The deepening dialogue between British and French ministries of defence ahead of the next UK Strategic Defence and Security Review (SDSR) prompted the RUSI and FBC to convene a high-level workshop in March 2010 designed to sustain and develop a common security and defence agenda between the two countries. Focusing on two major areas - defence industrial and military relations, as well as joint approaches to strategy and procurement - the conference's main ambition was to highlight the extent to which there may be growing agreement amongst government and industry representatives on either side of the Channel.

Bringing together government and ministerial officials, military officers, defence industrial and political influencers from both countries, the conference participants reached agreement that progress in terms of the defence bi-lateral, technically enhanced by the St Malo Agreements of 1998, had been too slow and that a qualitative step-change was now required. Indeed, since the Franco-British deployments to the Balkans during the 1990s, relations in the field between the two militaries had been few and far between.

The principle findings of the first roundtable were as follows:

  • The UK and France are optimum partners for future defence cooperation in Europe.
  • Franco-British defence co-operation must be based on a long-term sustained engagement rather than a temporary coalition driven by financial necessity.
  • Industry is as responsible, if not more, for sustaining this relationship.
  • Strong political will and leadership must be demonstrated by the respective governments of France and the United Kingdom, with the High Level Working Group an essential tool underpinning this process.
  • Unlike St Malo, any agreement between France and the UK must be based on a shared interpretation of where one is heading and must endeavour to gain the support of the British public.
  • The next UK Strategic Defence and Security Review is a good opportunity for Franco-British strategic co-ordination.


Second Roundtable on Franco-British defence Co-operation

Paris, 6 October 2010

With the first roundtable having been held in the UK before the General Election in order to help identify synergies in the security and defence agendas of the two countries, the second roundtable discussed what might now be done in a practical way ‑ in the defence bilateral relationship to address common challenges regarding future security policy priorities and defence costs.

With a busy schedule in the autumn (including the release of the UK's Strategic Defence and Security Review (SDSR), a Franco-British Summit, and the NATO Summit in Lisbon), real momentum has been building towards a renewal of Franco-British cooperation. Discussions started with an update on the work in progress with particular regard to the issue of cost saving through shared investment and procurement. This was followed by a debate on the potential for bilateral leadership within a renewed transatlantic framework, a session which concentrated on identifying practical co-operation dimensions as a result of shared strategic reorientations of the SDSR and French Livre Blanc.

The principle findings of the second roundtable were as follows:

  • The governments of France and the UK must steer the process by giving an outline of future potential at the 2 November Summit.
  • Success in the past has resulted best from the ability to work upstream on the convergence of national requirements.
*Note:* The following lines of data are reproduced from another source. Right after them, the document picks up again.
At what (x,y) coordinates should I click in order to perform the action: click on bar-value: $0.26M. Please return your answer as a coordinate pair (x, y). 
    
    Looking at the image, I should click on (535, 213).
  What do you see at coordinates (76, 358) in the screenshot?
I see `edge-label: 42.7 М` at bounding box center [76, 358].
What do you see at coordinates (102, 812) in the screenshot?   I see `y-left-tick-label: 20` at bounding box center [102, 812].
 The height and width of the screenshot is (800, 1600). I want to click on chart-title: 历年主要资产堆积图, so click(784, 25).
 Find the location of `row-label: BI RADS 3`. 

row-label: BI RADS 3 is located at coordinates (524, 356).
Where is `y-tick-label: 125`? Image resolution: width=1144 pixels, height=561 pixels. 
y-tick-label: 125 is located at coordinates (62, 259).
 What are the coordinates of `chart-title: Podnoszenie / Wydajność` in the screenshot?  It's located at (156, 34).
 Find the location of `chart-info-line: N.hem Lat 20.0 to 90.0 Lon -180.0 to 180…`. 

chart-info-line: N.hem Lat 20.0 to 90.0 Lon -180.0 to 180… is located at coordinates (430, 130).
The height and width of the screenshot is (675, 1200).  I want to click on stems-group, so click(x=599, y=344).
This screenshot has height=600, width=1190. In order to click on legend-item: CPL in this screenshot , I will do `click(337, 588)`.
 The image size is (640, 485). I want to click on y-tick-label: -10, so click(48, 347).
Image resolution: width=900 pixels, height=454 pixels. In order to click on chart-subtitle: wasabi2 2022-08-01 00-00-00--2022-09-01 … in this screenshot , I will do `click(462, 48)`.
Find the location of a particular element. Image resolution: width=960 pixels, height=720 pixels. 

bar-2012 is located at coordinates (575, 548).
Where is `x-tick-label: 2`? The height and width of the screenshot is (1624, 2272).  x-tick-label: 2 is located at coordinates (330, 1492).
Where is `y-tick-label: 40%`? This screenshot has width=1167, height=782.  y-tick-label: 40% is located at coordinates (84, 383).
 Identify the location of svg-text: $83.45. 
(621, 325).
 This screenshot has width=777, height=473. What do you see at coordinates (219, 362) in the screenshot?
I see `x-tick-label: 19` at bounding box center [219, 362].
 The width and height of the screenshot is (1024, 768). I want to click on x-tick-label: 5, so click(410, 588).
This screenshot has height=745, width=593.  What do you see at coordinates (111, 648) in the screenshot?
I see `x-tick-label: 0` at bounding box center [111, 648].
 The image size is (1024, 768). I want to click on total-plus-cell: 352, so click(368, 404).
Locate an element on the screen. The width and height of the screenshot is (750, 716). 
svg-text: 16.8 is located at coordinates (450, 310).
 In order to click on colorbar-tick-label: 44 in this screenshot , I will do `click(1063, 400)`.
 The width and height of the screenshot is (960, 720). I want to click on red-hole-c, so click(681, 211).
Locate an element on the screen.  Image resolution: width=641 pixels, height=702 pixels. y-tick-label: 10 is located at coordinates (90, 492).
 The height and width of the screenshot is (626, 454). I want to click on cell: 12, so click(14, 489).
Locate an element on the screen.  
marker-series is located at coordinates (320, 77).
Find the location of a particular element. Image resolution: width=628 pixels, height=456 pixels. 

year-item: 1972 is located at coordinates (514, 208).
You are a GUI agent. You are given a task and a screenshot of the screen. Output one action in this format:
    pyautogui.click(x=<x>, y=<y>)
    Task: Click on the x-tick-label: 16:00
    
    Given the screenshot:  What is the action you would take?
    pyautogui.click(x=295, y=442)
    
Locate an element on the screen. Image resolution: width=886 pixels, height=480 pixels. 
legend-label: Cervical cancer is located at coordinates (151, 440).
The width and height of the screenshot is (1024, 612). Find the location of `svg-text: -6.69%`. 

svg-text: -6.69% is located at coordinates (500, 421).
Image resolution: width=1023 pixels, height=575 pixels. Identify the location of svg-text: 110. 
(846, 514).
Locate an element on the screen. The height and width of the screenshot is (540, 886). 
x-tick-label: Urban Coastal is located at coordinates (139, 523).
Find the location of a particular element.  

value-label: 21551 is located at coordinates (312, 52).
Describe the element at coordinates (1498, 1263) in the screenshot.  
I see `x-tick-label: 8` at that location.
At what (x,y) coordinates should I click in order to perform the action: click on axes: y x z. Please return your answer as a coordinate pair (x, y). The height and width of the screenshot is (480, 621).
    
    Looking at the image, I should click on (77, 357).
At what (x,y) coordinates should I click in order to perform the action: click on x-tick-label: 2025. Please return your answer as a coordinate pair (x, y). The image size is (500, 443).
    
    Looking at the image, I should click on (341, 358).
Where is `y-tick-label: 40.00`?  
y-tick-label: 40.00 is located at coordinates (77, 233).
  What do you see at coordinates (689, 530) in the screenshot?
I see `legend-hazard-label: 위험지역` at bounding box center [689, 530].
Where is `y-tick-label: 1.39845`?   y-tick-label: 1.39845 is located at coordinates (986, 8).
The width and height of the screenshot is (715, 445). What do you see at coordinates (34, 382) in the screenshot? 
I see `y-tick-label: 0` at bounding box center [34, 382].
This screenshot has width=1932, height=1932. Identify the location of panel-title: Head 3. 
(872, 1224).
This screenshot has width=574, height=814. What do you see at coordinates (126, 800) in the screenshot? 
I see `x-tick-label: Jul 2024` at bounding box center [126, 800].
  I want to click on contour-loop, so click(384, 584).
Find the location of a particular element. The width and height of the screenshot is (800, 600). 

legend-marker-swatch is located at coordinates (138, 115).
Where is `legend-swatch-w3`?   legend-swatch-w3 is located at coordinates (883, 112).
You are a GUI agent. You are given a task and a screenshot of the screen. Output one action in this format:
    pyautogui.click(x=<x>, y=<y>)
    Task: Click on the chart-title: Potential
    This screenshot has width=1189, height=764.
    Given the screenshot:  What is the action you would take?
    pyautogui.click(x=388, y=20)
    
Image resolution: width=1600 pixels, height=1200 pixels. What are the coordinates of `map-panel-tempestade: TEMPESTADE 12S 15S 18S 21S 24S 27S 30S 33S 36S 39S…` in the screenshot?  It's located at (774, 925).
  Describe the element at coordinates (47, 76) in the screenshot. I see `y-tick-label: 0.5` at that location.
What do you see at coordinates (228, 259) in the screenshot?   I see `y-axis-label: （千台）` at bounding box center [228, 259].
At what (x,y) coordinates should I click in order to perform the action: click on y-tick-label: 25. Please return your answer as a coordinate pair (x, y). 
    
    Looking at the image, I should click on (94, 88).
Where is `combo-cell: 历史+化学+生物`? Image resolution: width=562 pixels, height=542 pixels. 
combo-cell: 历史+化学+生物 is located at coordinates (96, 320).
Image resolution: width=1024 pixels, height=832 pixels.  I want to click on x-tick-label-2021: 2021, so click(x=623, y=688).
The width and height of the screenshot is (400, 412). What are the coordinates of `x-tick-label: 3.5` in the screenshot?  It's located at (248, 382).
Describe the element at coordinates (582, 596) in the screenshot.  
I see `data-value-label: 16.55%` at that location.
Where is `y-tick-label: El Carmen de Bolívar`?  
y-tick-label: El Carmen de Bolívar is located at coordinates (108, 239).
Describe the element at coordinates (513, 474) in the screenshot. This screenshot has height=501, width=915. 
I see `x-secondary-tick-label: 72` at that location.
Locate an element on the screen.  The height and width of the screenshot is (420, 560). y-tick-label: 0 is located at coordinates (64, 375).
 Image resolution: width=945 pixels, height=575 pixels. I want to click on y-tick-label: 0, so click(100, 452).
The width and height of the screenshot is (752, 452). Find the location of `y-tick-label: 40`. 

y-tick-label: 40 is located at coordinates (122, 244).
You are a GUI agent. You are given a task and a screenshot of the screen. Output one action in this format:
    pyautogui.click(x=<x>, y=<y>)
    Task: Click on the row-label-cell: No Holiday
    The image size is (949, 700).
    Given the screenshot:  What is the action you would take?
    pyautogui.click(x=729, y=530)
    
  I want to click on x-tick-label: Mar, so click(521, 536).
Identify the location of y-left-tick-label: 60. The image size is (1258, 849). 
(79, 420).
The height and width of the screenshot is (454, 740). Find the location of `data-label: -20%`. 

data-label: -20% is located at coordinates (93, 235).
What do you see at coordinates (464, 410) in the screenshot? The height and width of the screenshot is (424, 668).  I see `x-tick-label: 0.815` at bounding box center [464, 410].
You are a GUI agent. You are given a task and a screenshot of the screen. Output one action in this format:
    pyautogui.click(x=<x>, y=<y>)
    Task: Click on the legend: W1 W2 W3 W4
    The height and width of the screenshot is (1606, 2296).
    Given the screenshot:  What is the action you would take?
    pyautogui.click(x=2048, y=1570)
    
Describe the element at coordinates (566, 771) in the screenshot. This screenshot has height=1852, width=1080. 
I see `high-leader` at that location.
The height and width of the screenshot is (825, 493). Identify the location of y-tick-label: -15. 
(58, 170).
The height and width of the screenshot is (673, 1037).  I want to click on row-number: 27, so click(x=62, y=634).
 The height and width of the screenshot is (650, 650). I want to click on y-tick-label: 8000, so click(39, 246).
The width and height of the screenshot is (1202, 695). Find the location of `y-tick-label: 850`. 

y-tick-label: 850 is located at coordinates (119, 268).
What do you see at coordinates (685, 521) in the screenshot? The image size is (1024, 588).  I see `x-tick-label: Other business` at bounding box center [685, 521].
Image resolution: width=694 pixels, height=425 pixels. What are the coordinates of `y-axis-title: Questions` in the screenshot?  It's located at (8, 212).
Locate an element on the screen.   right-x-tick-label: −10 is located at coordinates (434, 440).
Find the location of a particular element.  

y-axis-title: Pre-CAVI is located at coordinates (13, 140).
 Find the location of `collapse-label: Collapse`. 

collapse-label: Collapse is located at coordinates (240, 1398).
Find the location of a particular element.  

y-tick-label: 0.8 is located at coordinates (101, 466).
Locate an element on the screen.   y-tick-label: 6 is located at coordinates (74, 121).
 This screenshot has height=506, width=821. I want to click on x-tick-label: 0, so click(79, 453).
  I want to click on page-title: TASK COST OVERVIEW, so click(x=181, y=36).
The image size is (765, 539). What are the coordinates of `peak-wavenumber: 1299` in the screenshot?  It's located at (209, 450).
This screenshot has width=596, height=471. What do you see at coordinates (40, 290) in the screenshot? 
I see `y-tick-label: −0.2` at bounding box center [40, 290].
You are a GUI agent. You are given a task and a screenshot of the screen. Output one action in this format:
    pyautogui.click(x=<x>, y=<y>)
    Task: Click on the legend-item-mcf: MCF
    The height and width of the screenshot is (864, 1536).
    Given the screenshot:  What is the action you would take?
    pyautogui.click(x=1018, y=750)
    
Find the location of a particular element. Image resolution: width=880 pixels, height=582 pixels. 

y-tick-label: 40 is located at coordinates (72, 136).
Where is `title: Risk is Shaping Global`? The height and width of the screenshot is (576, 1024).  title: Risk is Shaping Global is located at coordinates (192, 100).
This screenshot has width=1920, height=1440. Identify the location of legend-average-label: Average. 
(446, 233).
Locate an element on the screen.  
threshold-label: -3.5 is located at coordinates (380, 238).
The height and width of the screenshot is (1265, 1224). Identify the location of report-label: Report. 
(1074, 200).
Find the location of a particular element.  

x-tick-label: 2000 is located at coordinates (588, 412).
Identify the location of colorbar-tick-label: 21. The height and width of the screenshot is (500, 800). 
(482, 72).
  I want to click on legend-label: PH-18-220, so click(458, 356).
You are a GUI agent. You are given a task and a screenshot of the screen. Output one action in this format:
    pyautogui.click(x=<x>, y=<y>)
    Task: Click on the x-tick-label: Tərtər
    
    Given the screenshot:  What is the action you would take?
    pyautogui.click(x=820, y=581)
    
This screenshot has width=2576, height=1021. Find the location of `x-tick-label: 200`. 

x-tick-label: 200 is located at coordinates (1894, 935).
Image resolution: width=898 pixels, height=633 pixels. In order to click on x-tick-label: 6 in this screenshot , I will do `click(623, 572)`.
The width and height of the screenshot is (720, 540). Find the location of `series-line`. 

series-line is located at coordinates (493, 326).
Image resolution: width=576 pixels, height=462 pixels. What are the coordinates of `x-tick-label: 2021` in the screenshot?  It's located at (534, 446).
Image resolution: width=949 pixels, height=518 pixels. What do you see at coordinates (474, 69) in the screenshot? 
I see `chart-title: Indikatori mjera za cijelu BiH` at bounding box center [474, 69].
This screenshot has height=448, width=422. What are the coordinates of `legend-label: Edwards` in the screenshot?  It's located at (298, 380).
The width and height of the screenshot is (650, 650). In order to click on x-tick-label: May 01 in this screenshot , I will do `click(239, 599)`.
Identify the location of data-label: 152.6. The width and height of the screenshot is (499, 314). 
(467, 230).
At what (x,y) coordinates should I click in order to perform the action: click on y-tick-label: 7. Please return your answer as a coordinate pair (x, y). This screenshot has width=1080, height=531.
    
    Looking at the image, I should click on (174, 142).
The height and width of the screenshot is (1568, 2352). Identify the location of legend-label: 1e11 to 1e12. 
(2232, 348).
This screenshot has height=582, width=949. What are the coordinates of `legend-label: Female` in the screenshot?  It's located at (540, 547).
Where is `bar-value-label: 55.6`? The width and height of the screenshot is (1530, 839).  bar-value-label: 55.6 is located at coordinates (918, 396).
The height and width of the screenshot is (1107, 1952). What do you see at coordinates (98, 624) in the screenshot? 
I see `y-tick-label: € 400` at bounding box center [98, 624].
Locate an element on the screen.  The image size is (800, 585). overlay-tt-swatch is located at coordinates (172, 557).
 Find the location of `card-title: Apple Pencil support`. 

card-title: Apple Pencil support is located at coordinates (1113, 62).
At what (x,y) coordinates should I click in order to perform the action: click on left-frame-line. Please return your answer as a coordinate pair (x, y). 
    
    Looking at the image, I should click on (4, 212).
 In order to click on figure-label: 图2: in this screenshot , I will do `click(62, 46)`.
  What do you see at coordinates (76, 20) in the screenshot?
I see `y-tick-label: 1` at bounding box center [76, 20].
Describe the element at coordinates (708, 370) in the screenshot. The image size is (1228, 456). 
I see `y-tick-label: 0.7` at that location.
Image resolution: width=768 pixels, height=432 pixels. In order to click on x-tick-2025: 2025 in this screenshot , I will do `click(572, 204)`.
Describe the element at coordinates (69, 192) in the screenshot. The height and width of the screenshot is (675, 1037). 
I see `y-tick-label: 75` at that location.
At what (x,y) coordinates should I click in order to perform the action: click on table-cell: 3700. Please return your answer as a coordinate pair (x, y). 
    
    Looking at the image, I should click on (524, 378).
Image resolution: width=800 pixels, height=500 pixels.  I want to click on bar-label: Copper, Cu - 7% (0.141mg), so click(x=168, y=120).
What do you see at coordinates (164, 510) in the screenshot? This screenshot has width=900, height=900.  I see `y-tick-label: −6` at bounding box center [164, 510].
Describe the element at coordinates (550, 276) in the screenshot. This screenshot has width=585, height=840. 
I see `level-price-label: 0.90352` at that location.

This must start early in any future acquisition programmes, such as in the field of Unmanned Aerial Vehicles for example, with industry helping to rationalise the requirements of France and the UK.
  • Differences of military culture and doctrine do exist, yet we must start by asking ourselves why we have previously done things in different ways. The political machinery which underpins our military forces must come together. If we were to undertake the same missions, with the same equipment, we would quickly develop joint approaches.
  • It will be important to persuade the public and the electorate at large in France and the UK that sharing capabilities is a good thing, not a loss of sovereignty.
  • Debates on future defence co-operation must rise to the strategic level to overcome inevitable barriers. St Malo in 1998 had strings attached, progress after the signing of new Defence Treaties in 2010 can only move forward if there are no hidden interests.